As with most doomsday predictions, it didn't exactly come to fruition. In fact, almost the opposite occurred: In the short-term, the drought not only improved the outdoor harvest, local dispensary buyers tell SF Weekly, but outdoor farmers are getting better prices per pound.
How can this be?
For starters, the harvest is smaller by as much as 20 percent, according to Rick Pfrommer, the main buyer at Oakland's Harborside Health Center, one of the busiest dispensaries in the state.
That's good for growers. A pound of sun-grown was fetching $1,800 in August, when enterprising growers are bringing hauls of “light-dep” to market (light-deprivation is the scientific method by which a pot planter fools his crop into flowering and budding early, usually by use of a tarp thrown over the plants to cut the use of sunlight).

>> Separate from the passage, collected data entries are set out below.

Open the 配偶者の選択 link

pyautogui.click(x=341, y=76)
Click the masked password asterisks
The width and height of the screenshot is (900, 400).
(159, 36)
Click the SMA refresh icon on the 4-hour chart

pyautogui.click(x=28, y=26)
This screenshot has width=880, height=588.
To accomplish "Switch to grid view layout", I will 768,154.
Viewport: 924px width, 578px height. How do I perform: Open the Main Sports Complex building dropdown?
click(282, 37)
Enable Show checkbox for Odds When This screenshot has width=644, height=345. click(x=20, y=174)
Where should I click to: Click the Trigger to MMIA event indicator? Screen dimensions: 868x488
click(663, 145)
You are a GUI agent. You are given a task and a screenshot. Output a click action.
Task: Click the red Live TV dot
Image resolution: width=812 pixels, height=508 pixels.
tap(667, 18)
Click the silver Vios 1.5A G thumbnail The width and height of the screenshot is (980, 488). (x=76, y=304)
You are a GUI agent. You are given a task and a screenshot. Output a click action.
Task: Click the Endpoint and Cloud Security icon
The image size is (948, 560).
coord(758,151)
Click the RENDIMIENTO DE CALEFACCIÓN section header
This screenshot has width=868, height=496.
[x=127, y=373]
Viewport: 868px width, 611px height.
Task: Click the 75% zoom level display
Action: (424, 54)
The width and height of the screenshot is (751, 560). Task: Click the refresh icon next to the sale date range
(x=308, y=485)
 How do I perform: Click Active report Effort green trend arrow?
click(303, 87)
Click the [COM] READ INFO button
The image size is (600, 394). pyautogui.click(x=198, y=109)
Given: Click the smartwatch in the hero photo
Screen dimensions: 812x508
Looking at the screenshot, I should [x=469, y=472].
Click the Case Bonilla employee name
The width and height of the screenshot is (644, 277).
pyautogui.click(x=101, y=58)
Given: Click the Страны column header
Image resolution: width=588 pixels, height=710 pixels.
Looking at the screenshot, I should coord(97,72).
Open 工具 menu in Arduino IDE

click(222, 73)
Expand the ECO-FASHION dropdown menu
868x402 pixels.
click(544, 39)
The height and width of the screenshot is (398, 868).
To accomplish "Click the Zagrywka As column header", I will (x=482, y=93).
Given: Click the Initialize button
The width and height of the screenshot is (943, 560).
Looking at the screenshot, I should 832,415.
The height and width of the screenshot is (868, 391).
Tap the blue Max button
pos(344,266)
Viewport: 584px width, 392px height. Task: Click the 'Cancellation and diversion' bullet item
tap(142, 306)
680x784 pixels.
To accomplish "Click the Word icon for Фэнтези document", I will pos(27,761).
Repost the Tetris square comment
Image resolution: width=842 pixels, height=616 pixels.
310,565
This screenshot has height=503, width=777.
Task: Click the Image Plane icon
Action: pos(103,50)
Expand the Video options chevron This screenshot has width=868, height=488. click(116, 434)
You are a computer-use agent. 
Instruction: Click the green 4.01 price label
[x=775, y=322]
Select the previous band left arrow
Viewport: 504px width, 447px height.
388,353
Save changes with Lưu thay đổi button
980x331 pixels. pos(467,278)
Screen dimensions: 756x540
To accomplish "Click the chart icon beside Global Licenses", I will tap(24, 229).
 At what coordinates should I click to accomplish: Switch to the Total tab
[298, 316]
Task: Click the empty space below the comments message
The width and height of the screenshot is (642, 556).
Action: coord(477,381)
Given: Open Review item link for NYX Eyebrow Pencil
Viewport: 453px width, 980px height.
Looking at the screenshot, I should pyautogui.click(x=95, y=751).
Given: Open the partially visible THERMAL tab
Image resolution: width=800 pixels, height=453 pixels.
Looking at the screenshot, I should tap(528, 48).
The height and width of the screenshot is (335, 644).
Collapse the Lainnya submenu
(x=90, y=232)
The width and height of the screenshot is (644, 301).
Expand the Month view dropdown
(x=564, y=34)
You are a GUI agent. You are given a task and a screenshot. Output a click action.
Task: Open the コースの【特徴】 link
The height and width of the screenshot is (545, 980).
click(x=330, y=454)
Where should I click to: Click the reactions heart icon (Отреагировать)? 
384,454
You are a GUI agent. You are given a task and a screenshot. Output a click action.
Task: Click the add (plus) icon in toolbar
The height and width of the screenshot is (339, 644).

By December, when the market is generally flooded with the recent harvest and when prices dip as low as $1,200 or lower, pounds were still going for $1,500. (At the dispensary counter, the cost of an eighth held steady.)
And those solid prices were for consistently higher-quality stuff, Pfrommer tells me recently. “Almost everyone I know grew smaller plants this year because of water being so tight. And as a result, they grew higher-quality herb.”
In flush years, farmers tend to indulge in cannabis's ability to take as much as seven gallons of water per day, per plant. “Cannabis can take a lot of water,” he says. “But when you overwater, you cause the cell walls to swell. You get bigger yields, and higher weight, but the buds themselves aren't the same quality.”
With only three gallons or so per plant, the buds are tighter and denser, Pfrommer tells me, with “more resin content because it's not a big, spread-out bud. … They also have a much more robust flavor.”
In other words, for conscientious growers, the drought could have finally broken the bad habits “endemic” in outdoor cultivation: overwatering and overfeeding.
It could also have put some crooks out of business.
I sat down recently with a serious industry player who made his name growing cannabis outside. I asked him how badly the drought had ravaged his plantings. He chuckled.
“I'm fine,” he said. “I'm on a well.”
This is significant. It wasn't taxpayers obeying plant counts that drained Sproul and Salmon creeks dry. It was the outlaws — gangs of Eastern European extraction, southeast Asians, or “Northern California hillbillies” (not one person I talked to recently complained about “Mexican cartels”) shipping pounds out of state.
It's a theory, but it has some weight. If you are an honest citizen and growing 25 plants on established property, you'll use groundwater. True, there are plenty of homesteader-like farmers growing on lonely hillsides far away from civilization while attempting to obey the law. But if you're entirely reliant on water pulled from a nearby stream, chances are you're a lawbreaker, my guy said.
2015 is shaping up to be another dry year. Nobody in agriculture is praying for clear skies and a dry creek bed. But so far, the apocalyptic drought has spelled disaster more for bad practices and bad players in the marijuana industry.